昨日、料理の食材に鶏むね肉を使うと書いたが、むね肉はササミやもも肉よりも値段が一般的に安いし、実は、バテやすい体によい成分が他の部位に比較して一番豊富にあるのだという。
小生がむね肉を使うのは、主にアドボを作る時だ。アドボっていうのは、フィリピンの代表的国民料理の名で、アドボ(Adobo)という言葉は「煮物」という意味だ。だから、鶏肉のアドボは正確にはアドボン・マノック(チキン・アドボ)、これが豚肉だとアドボン・バーボイとなる。酢や醤油、ニンニクを利かせた「煮込み」料理なのだ。
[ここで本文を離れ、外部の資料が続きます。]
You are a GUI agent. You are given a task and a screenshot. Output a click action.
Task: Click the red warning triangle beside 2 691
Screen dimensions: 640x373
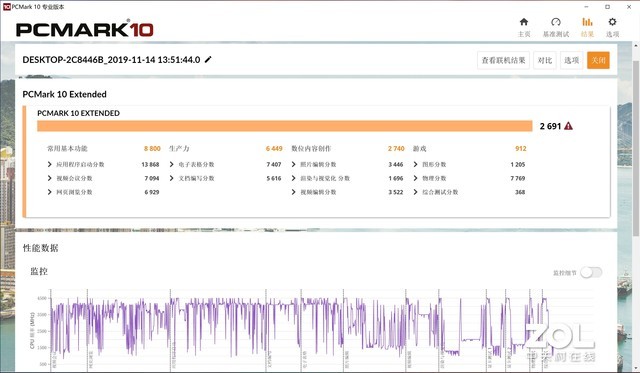pos(568,126)
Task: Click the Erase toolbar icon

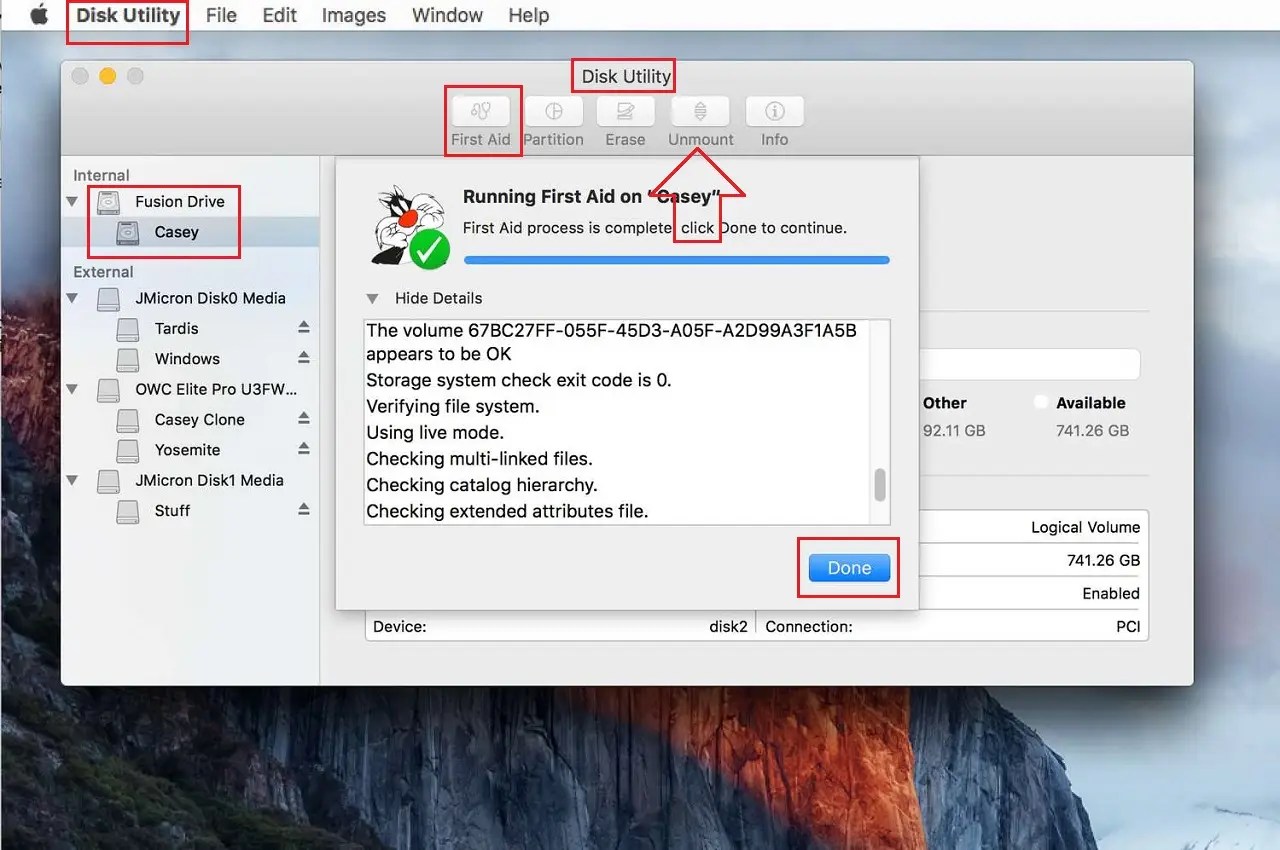Action: pyautogui.click(x=625, y=118)
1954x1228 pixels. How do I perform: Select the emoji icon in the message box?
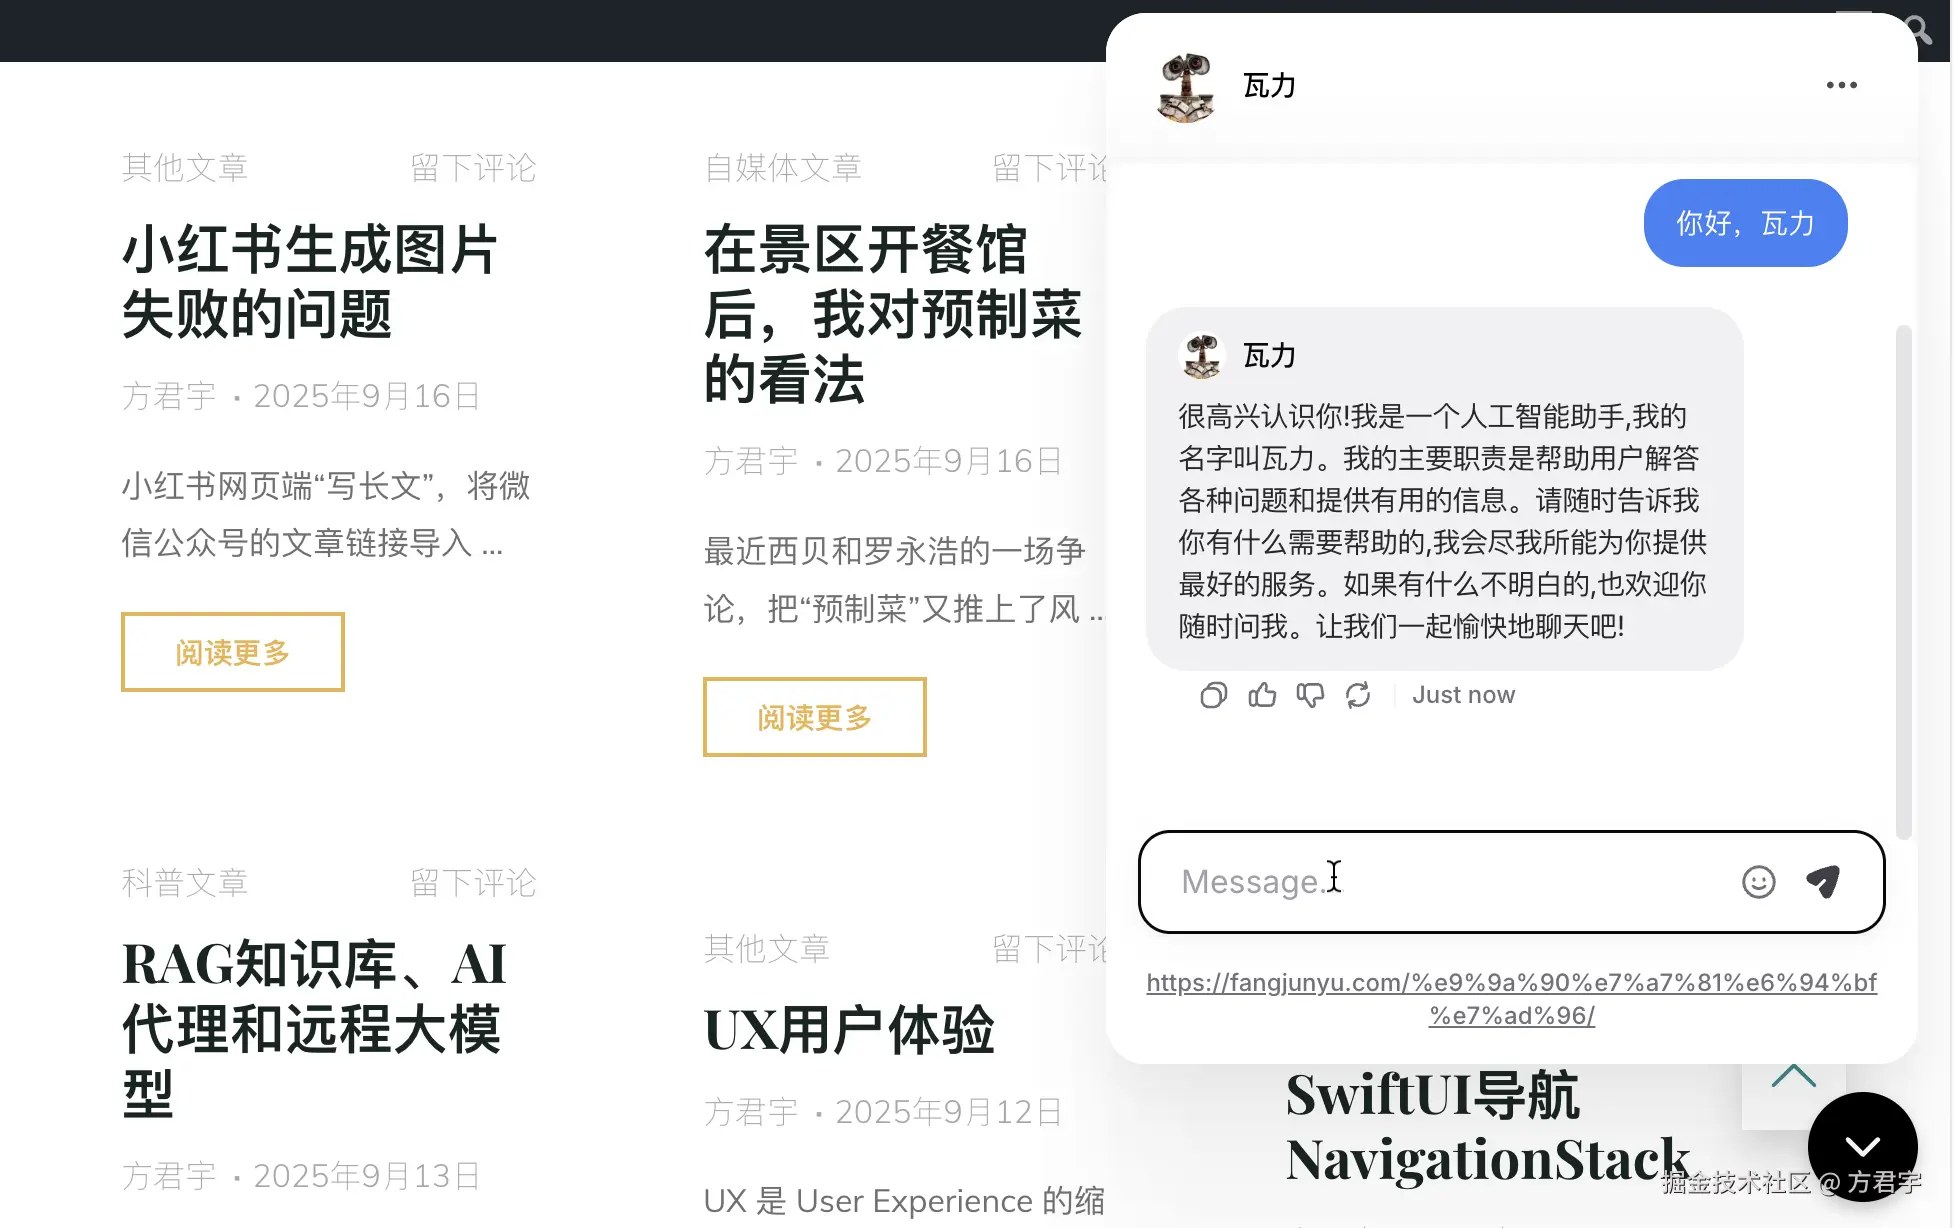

フィリピンは東南アジアにあるので、多くの日本人はタイやインドネシアのように香辛料の効いたスパイシーな辛い料理が多いと思いがちだ。しかし、実は、辛い料理はほんの一部の地方にしかないのだ(ルソン島の南端のほそい半島にあるビコール地方のビコール・エクスプレスという唐辛子の効いた料理だ。辛くて急行列車のように走り回るからだろうか)。それどころか、どちらかというと沖縄や日本のように、塩、しょうゆ、魚醤などで味付けした親しみやすい味なのである。それに、日本人は魚や米食が日本人の特権のよう言うが、フィリピンの人のほうが魚や米をより多く食べていると思う。地理的に九州の下は沖縄、沖縄のすぐ下は台湾、そして台湾のすぐ下がフィリピンであることからも、なぜか頷けるというものだ。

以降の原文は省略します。